Though the city income tax hasn’t been raised since 1981, and though some city councilpeople — Zack Reed, notably — say they’d support the increase if for no other reason than to get more police officers on the streets, Jackson’s language is surprisingly threatening:
“The choice people will have is, do you want a structurally balanced budget that increases capacity to deliver services, or do you want a budget that is balanced but reduces service and lays off people?” Jackson asked his receptive audience at cleveland.com.
It’s distressing that Jackson felt compelled to frame it as an either/or proposition, especially because it’s not like his administration has done everything in its power to maximize efficiency. (And that doesn’t just mean layoffs.)
The division of waste collection, for instance, was last month revealed to have consumed 274 percent more than it had budgeted for overtime because workers were chronically absent, even when they were clocked in. In February of 2015, the commissioner of the division of streets was demoted after a “fiasco” when snow plows abandoned city protocol.

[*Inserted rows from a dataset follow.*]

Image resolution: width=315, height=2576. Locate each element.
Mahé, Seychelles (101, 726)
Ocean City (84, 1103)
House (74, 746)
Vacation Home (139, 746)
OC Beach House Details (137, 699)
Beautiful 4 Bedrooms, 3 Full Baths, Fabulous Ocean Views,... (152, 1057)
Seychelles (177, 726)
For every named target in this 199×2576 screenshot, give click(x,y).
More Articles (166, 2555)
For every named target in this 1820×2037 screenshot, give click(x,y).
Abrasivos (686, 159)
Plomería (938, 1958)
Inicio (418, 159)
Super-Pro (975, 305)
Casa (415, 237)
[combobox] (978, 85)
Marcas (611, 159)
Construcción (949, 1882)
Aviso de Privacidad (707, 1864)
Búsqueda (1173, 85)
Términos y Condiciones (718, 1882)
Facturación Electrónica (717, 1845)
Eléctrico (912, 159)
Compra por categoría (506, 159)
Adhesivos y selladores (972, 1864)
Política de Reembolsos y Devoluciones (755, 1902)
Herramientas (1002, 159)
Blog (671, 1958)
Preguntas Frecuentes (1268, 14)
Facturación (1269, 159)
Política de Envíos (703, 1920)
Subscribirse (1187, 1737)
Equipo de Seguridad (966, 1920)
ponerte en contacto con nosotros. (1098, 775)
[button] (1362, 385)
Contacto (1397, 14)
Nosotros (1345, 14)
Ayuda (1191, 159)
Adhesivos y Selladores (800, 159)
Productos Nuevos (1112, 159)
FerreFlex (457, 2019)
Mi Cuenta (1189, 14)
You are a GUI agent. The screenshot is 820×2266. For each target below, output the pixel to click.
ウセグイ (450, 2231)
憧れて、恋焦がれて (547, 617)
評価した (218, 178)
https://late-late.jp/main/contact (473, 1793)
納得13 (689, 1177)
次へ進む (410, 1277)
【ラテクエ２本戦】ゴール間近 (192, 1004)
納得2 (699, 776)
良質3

Shouldn’t it be incumbent upon Jackson, when he’s asking residents to pony up yet again, to prove that a tax increase is a last resort?
This article appears in Jan 27 – Feb 2, 2016.


Lazy journalism. No mention of how the decreased tax rates from Kasich severely limited funding provided to Ohio cities?
Lazy Journalism. No mention of the real driver, pensions contributions to city workers, cops, firemen, teachers, etc. If they were moved to a defined contribution plan, like every other worker outside of govt employment, there would be plenty of money for potholes.
The city would set the pace for the entire area with a city tax increase because the suburbs would all soon follow. The bad thing about it is that the city has less revenue because of the lack of working residents to pay taxes, so the people who remain and the people who work in the city will have to foot the bill for the city’s decision to sit back and watch as the population continues to decline without doing much to try to reverse that long standing trend. I say sell bonds and build
apartments and condominiums with views of the lake to middle class people who would contribute to the city in new housing surrounded by retail, services and entertainment connected by atriums,
retail tunnels and bridges like the ones in Montreal (people avoid the cold of winter) and Houston (people avoid the heat of summer). I have been told that the city is not in the housing construction business, but there has been plenty low income housing built over the past 50 years and many programs that keep poor people poor, and the city in decline. With many neighborhoods in very bad shape, there could be rebuilding of some of those areas too in order to attract working people who would both pay city income taxes and property tax on more valuable homes. The project by the W44th street exit from I90 that included 12 new townhomes, and was surrounded by poverty, could not be successful because neither I nor anyone I know would want to pay premium price for a new home surrounded by run down old homes
and no stores or services. The only way I would consider voting for a tax increase would be if there were
vast improvements in the quality of life because of the new development that attracts new working people and make this city a much better place to live.
“The division of waste collection, for instance, was last month revealed to have consumed 274 percent more than it had budgeted for overtime because workers were chronically absent, even when they were clocked in”
um, yeah, that sounds like something you might want to look into if you’re the boss.